Monday 25 June 2012

CASSADAGA

CONTAINS SPOILERS, BUT YOU KNEW I WAS GOING TO SAY THAT

I didn't attend Frightfest in Glasgow earlier this year, so I missed their screening of this mixture of ghosts, spiritualists, serial killers and self-inflicted castration that, to be frank, doesn't work but has a couple of decent moments and at least it never gets boring thanks to a wealth of incident. It's yet another entry in the After Dark stable of low-budget horrors, and while it's slightly better than the likes of Seconds Apart or Prowl, it's ultimately a bit of a mess and there are only one or two occasions where you feel the urge to look away as something scary might happen. That's really not enough when a film like Insidious can have you peeking through your fingers for most of the first hour.

Cassadaga is an actual place in Florida, and it is still billed as the Psychic Capital Of The World, although according to Wiki it's an "unincorporated community" rather than a university town. But it's where deaf art teacher Lily (Kelen Coleman) retreats to following the death of her kid sister in a car accident. She attempts to contact her at a seance, but another vengeful spirit comes through instead and latches on to Lily until she can solve the mystery of how she died. Sadly, from then on it's a series of freakouts, dream sequences, bursts of subliminally glimpsed clues and sneaking round a vast Southern mansion occupied by just two people but which makes Southfork look like a cluster house. And what's it all got to do with the (frankly very unsettling) pre-credits sequence in which a teenage boy cuts his wang off in front of his horrified mother?

What the mysterious mad killer is doing with kidnapped girls in his/her secret lair is admittedly genuinely horrible and nasty, but it's never explained why he/she only appears to strike every four years (certainly no mention is made of anyone else disappearing from the area). To be honest it would probably have been better if they'd ditched that aspect entirely and just concentrated on the one victim, and maybe racked up the suspense by bunking up the roster of suspects, as the murderer's identity isn't that hard to guess from such a very short list.

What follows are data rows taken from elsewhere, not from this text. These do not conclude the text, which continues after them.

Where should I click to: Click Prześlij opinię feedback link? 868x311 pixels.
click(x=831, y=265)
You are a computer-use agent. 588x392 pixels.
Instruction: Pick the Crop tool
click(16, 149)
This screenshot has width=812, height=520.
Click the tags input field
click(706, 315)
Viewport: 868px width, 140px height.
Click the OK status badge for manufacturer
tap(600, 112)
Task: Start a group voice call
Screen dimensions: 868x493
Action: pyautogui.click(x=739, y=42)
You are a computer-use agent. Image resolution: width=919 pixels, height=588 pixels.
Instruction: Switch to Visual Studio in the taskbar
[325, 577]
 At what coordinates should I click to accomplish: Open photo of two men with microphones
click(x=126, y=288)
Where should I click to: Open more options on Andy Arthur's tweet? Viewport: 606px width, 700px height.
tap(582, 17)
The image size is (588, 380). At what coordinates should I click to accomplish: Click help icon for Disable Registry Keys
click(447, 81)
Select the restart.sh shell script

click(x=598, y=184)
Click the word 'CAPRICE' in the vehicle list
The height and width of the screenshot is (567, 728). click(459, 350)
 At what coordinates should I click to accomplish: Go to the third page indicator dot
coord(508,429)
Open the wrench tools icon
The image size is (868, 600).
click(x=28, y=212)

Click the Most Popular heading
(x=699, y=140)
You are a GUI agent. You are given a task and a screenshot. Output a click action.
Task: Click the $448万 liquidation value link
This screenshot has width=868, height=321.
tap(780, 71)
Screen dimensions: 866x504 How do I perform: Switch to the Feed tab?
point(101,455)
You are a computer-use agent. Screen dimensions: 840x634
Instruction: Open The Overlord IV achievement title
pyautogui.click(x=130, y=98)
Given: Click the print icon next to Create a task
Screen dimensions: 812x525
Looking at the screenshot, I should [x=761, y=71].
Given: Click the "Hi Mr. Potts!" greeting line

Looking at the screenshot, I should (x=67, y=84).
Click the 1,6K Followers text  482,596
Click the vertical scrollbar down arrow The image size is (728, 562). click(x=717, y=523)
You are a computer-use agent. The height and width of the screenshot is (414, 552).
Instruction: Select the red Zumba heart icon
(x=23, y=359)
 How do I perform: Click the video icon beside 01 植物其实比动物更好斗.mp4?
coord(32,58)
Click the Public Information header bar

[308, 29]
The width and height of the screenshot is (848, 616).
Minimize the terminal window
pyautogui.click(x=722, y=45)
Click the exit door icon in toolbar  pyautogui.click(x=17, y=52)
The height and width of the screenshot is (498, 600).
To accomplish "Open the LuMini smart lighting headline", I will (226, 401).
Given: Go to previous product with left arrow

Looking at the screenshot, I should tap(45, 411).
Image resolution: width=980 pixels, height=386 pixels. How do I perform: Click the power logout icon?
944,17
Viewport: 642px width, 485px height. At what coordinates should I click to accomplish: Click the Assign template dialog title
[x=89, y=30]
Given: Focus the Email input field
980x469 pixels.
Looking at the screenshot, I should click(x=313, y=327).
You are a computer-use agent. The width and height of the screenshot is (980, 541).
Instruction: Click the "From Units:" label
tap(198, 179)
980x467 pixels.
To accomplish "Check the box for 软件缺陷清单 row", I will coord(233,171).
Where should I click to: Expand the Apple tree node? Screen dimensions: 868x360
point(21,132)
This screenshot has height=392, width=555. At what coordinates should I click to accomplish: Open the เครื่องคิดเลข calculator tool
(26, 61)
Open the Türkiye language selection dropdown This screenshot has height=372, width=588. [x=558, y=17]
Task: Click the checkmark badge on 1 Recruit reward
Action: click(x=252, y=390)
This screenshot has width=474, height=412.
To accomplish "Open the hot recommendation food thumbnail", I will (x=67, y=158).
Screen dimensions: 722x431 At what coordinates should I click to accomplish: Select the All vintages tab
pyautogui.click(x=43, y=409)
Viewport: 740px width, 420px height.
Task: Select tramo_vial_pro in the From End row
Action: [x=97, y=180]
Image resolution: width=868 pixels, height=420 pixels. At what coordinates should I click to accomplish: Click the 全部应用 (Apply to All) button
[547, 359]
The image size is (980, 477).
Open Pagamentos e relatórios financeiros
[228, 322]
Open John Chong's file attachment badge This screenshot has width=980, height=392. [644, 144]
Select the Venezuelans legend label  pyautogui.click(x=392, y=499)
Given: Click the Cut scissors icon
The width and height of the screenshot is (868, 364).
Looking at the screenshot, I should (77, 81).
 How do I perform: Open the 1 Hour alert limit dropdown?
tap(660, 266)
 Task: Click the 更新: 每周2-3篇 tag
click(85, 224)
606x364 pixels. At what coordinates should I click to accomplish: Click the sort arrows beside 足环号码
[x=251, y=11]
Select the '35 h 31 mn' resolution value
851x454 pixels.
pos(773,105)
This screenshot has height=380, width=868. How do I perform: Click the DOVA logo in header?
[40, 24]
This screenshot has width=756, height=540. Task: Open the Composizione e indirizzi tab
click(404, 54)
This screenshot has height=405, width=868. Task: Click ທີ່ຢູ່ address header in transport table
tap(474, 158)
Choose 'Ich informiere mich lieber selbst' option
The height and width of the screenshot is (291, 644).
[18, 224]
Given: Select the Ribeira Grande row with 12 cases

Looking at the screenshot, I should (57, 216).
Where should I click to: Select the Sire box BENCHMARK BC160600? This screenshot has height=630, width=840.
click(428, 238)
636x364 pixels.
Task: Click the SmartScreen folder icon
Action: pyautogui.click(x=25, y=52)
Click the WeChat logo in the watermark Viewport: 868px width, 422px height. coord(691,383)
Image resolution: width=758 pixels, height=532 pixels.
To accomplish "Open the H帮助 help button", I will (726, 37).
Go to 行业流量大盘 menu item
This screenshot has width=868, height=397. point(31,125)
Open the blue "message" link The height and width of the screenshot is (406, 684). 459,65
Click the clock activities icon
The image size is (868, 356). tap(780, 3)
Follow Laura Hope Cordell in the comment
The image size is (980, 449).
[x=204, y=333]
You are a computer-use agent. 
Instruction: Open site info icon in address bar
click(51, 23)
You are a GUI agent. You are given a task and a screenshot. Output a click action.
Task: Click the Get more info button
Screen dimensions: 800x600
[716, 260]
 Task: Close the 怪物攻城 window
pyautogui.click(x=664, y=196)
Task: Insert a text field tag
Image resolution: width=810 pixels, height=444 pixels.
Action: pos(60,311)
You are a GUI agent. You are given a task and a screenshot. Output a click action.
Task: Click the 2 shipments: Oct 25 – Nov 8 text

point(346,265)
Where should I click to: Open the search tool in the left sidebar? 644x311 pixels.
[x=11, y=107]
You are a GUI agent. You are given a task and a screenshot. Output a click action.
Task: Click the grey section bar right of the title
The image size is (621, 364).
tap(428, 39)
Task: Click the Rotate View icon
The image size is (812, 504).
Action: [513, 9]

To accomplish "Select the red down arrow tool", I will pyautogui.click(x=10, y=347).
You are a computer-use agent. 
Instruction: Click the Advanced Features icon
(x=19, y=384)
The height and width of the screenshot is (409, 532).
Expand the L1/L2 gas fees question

Cassadaga isn't terrible: it's never dull and it doesn't play for laughs, and the characters all have a bit of backstory and life experience to make them slightly more interesting than the empty plastic teens of too many cheap horror movies. But even in the scenes in the maniac's hideaway it never gets truly creepy or unnerving, and for the most part the film doesn't have anything like enough in the way of tension, which is a shame. The result is that it's pretty ordinary, pretty average, and pretty forgettable.